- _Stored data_
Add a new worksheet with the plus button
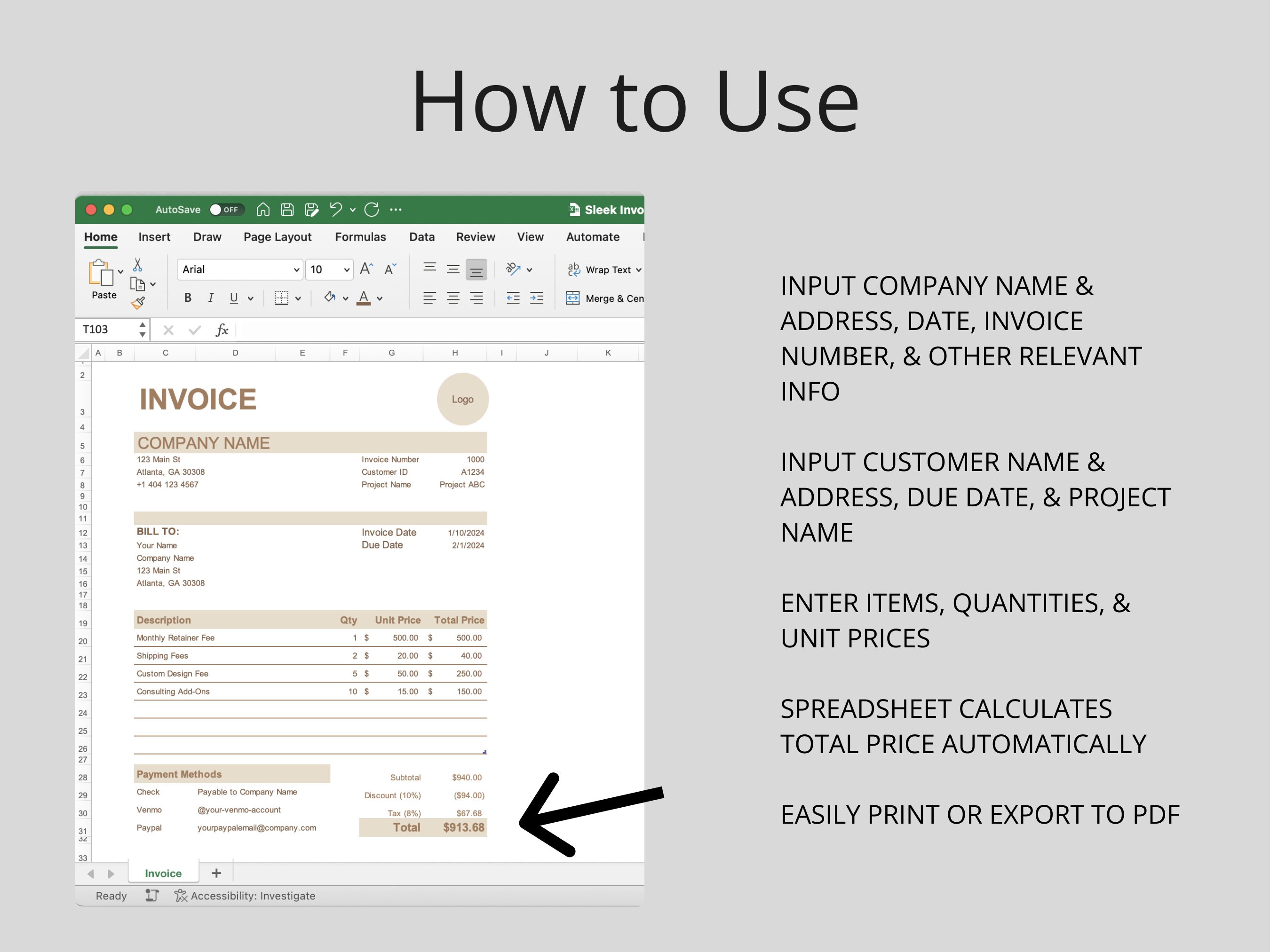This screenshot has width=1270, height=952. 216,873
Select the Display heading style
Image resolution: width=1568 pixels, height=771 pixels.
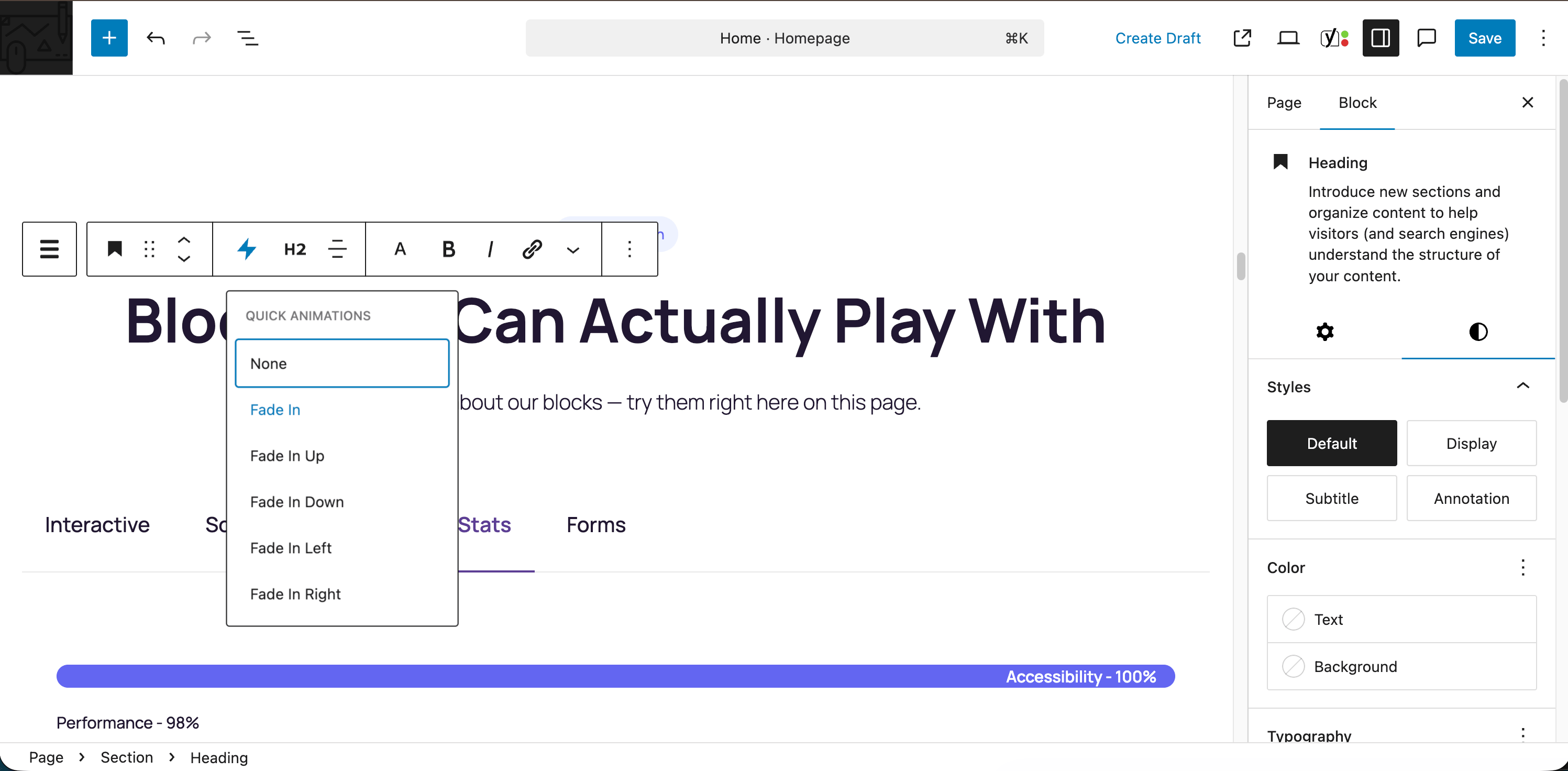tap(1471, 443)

- _Task goal_
The line containing "Select the Display heading style" marks the start: set down exactly that line and every line after it through the last line of the data, without any pictures.

- _Written response_
Select the Display heading style
Image resolution: width=1568 pixels, height=771 pixels.
tap(1471, 443)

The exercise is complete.